2) Perawat mengkumpulkan data-data yang diperlukan yang berhubungan
dengan kondisi pasien yang akan dilaporkan.
3) Perawat memastikan diagnosa medis pasien dan prioritas masalah
keperawatan yang harus dilanjutkan.
4) Perawat membaca dan memahami catatan perkembangan terkini & hasil
pengkajian perawat shift sebelumnya.
5) Perawat menyiapkan medical record pasien termasuk rencana perawat harian.
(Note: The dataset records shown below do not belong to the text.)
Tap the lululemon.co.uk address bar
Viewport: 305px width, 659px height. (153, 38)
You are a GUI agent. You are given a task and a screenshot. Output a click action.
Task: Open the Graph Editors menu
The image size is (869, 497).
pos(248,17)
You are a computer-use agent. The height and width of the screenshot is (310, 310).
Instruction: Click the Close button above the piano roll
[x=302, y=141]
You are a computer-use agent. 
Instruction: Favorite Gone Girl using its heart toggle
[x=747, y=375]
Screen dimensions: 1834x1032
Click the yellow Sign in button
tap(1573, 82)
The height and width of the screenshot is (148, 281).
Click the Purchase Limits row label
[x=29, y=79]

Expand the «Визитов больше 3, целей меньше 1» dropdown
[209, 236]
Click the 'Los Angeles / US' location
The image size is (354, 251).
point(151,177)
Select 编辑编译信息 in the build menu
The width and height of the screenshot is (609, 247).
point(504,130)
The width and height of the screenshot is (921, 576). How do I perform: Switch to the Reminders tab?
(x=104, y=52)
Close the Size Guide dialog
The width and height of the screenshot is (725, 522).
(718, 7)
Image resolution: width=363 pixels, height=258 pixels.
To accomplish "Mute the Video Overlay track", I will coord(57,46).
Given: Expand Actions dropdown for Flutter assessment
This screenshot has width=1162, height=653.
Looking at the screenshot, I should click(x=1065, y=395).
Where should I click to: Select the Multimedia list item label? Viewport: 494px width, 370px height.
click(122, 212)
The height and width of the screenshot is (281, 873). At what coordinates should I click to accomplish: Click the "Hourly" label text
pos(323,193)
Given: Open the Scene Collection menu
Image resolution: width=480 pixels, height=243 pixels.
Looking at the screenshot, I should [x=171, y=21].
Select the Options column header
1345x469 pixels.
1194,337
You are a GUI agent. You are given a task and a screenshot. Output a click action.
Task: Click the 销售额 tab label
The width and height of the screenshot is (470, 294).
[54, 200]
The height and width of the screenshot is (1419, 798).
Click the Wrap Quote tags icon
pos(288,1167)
2.2.6 Contoh Komunikasi Efektif SBAR

A. Contoh komunikasi efektif SBAR antar shift dinas/ serah terima :

1. Situation (S) :
a. Nama : Tn.A umur 35 tahun, tanggal masuk 8 Desember 2013 sudah 3 hari
perawatan,
b. DPJP : dr Setyoko, SpPD, diagnosa medis : Gagal ginjal kronik.

Masalah keperawatan:
1. Gangguan keseimbangan cairan dan elektrolit lebih
2. Perubahan nutrisi kurang dari kebutuhan tubuh

2. Background (B) :
a. Pasien bedrest total , urine 50 cc/24 jam, balance cairan 1000 cc/ 24 jam.
b. Mual tetap ada selama dirawat, ureum 300 mg/dl.
c. Pasien program HD 2x seminggu Senin dan Kamis.
d. Terpasang infuse NaCl 10 tetes/menit
e. Dokter sudah menjelaskan penyakitnya tentang gagal ginjal kronik
f. Diet : rendah protein 1 gram

3. Assesment (A) :
a. Kesadaran composmentis,
b. TD 150/80 mmHg,
c. Nadi 100x/menit,
d. suhu 37 0C, RR 20 x/menit,
e. oedema pada ekstremitas bawah,
f. tidak sesak napas,
g. urine sedikit,
h. eliminasi faeses baik.
i. Hasil laboratorium terbaru : Hb 9 mg/dl, albumin 3, ureum 237 mg/dl
j. Pasien masih mengeluh mual.

4. Recommendation (R) :
a. Awasi balance cairan
b. Batasi asupan cairan
c. Konsul ke dokter untuk pemasangan dower kateter
d. Pertahankan pemberian pemberian deuritik injeksi furosemit 3 x 1 amp
e. Bantu pasien memenuhi kebutuhan dasar pasien
f. Jaga aseptic dan antiseptic setiap melakukan prosedur

B. Contoh Komunikasi Efektif Sbar Antar Perawat Dengan Dokter Lewat


Telepon :

a. Situation (S) :
1) Selamat pagi Dokter, saya Alia Permata perawat Nusa Indah 2
2) Melaporkan pasien nama Tn G mengalami penurunan pengeluaran urine 40
cc/24 jam, mengalami sesak napas.

b. Background (B) :
1) Diagnosa medis gagal ginjal kronik, tanggal masuk 8 Desember 2013,
program HD hari Senin-Kamis.
2) Tindakan yang sudah dilakukan posisi semi fowler, sudah terpasang dower
kateter, pemberian oksigen 3 liter/menit 15 menit yang lalu.
3) Obat injeksi diuretic 3 x 1 amp
4) TD 150/80 mmHg, RR 30 x/menit, Nadi 100 x/menit, oedema ekstremitas
bawah dan asites
5) Hasil laboratorium terbaru : Hb 9 mg/dl, albumin 3, ureum 237 mg/dl
6) Kesadaran composmentis, bunyi nafas rongki.

c. Assessment (A) :
1) Saya pikir masalahnya gangguan pola nafas dan gangguan keseimbangan
cairan dan elektrolit lebih
2) Pasien tampak tidak stabil

d. Recommendation (R) :
1) Haruskah saya mulai dengan pemberian oksigen NRM ?
2) Apa advise dokter? Perlukah peningkatan diuretic atau syringe pump ?
3) Apakah dokter akan memindahkan pasien ke ICU?